Non è sottrazione fraudolenta la vendita di un immobile post accertamento

La Redazione
21 Luglio 2016

Non è sottrazione fraudolenta la rivendita della nuda proprietà di un immobile dopo aver ricevuto svariati avvisi di accertamento. Questo è ciò che hanno affermato dalla Corte con la sentenza n. 30497/2016.

Ma se il contribuente vende la nuda proprietà di un immobile dopo aver ricevuto l'avviso di accertamento da parte dell'Agenzia delle Entrate, sta commettendo una sottrazione fraudolenta al pagamento delle imposte? Non necessariamente. Lo sostiene la Suprema Corte con la sentenza del 19 luglio 2016, n. 30497, con la quale i Supremi giudici hanno annullato la condanna comminata dal tribunale di appello.

Il tribunale di secondo grado aveva infatti condannato il contribuente ad un anno di reclusione per aver venduto la nuda proprietà di un immobile dopo aver ricevuto la notifica di diversi avvisi di accertamento: secondo la corte di appello, il compendio donato era “notevolissimo” e il motivo dell'improvvisa donazione non risultava dai documenti.

A detta della Corte, perché si possa ritenere configurato il reato, “si richiede esclusivamente che l'atto simulato di alienazione o gli altri atti fraudolenti sui beni siano idonei ad impedire il soddisfacimento totale o parziale del credito tributario, non essendo necessaria la sussistenza di una procedura di riscossione in atto […] con la conseguenza che, sotto il profilo psicologico, deve sussistere il dolo specifico, rappresentato dal fine di sottrarsi al pagamento del proprio debito tributario e, sotto il profilo materiale, deve porsi in essere una condotta fraudolenta atta a vanificare l'esito dell'esecuzione tributaria coattiva, la quale non configura un presupposto della condotta, in quanto è prevista dalla legge solo come evenienza futura che la condotta, idonea, tende a neutralizzare”.

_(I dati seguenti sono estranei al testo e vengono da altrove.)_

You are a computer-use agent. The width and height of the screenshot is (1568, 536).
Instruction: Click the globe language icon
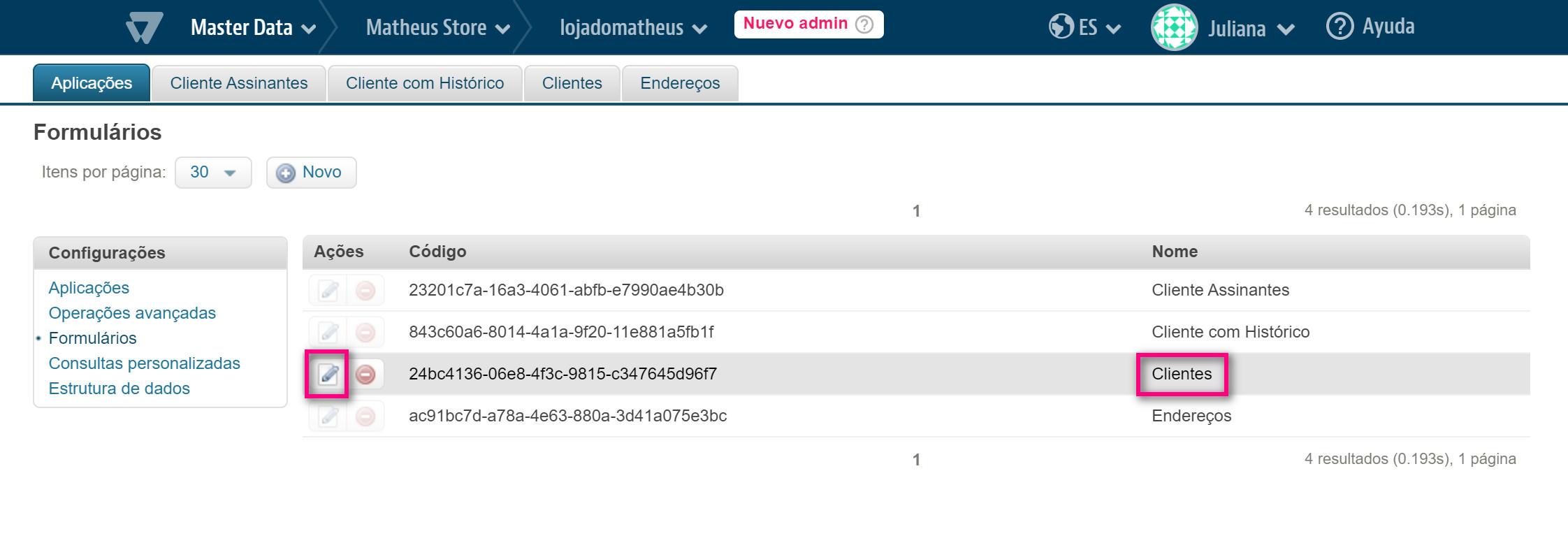point(1061,27)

Ad essere dunque oggetto del reato in esame, secondo la Corte, non è tanto il diritto di credito del fisco, quanto piuttosto la garanzia generica data dai beni dell'obbligato. Il reato può dunque essere configurato anche qualora, dopo il compimento degli atti fraudolenti, avvenga comunque il pagamento dell'imposta e dei relativi accessori: si tratta infatti di un reato di pericolo, e la condotta penalmente rilevante può essere costituita da qualsiasi atto o fatto fraudolento volto a ridurre la capacità patrimoniale del contribuente per vanificare in tutto o in parte l'eventuale procedura esecutiva.